Gordon Donald Halliday (born 11 November 1950) is a former Scottish cricketer. Halliday was a right-handed batsman who bowled right-arm medium pace. He was born in Edinburgh, Midlothian.

Halliday made his debut for Northumberland in the 1981 Minor Counties Championship against Staffordshire. Halliday played Minor counties cricket for Northumberland from 1981 to 1988, which included 48 Minor Counties Championship appearances and 8 MCCA Knockout Trophy matches. It was however for his native Scotland that he made his List A debut for, playing 2 matches in the 1983 Benson & Hedges Cup against Worcestershire and Gloucestershire.
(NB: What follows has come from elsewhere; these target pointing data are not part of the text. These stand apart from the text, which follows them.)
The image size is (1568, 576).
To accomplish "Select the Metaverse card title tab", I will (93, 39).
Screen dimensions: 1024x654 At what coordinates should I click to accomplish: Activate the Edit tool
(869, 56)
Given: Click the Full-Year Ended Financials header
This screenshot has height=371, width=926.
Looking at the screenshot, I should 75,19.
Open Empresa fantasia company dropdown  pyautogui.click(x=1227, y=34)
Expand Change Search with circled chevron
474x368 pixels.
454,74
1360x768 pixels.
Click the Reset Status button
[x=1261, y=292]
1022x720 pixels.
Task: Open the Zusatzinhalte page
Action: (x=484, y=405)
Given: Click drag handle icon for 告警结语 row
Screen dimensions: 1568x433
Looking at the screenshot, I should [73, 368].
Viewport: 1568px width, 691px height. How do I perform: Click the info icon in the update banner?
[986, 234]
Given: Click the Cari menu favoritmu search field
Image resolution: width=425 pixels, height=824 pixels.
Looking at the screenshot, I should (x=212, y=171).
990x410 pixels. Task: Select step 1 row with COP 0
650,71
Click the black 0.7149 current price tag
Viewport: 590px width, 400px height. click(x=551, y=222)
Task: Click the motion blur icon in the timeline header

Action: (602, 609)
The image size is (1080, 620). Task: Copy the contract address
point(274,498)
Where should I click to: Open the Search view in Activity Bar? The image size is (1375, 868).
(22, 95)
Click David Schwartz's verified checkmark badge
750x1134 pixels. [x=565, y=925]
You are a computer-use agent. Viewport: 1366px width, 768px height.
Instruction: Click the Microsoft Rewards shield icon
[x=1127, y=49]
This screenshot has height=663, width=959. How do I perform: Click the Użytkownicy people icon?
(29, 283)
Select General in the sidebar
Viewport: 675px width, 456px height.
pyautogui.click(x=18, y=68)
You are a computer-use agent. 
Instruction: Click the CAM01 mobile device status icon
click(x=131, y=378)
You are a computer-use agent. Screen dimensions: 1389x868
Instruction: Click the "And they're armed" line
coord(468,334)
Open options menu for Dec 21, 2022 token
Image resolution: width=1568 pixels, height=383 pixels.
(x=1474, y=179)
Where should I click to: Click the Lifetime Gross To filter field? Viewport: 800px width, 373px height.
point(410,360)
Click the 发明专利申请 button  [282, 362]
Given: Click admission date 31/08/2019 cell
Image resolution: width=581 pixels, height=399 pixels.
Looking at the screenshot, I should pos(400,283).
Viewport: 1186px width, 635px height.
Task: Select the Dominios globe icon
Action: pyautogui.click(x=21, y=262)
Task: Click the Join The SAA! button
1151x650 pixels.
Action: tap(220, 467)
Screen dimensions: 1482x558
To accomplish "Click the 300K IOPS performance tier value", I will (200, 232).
He also made 2 List A appearances for Northumberland, against Middlesex in the 1984 NatWest Trophy and Essex in the 1986 NatWest Trophy. In these 2 matches, he scored 60 runs at an average of 30.00, with a high score of 57. His highest score came in the match against Essex, a match in which he also took both of his wickets in List A cricket, those of Graham Gooch and Neil Foster.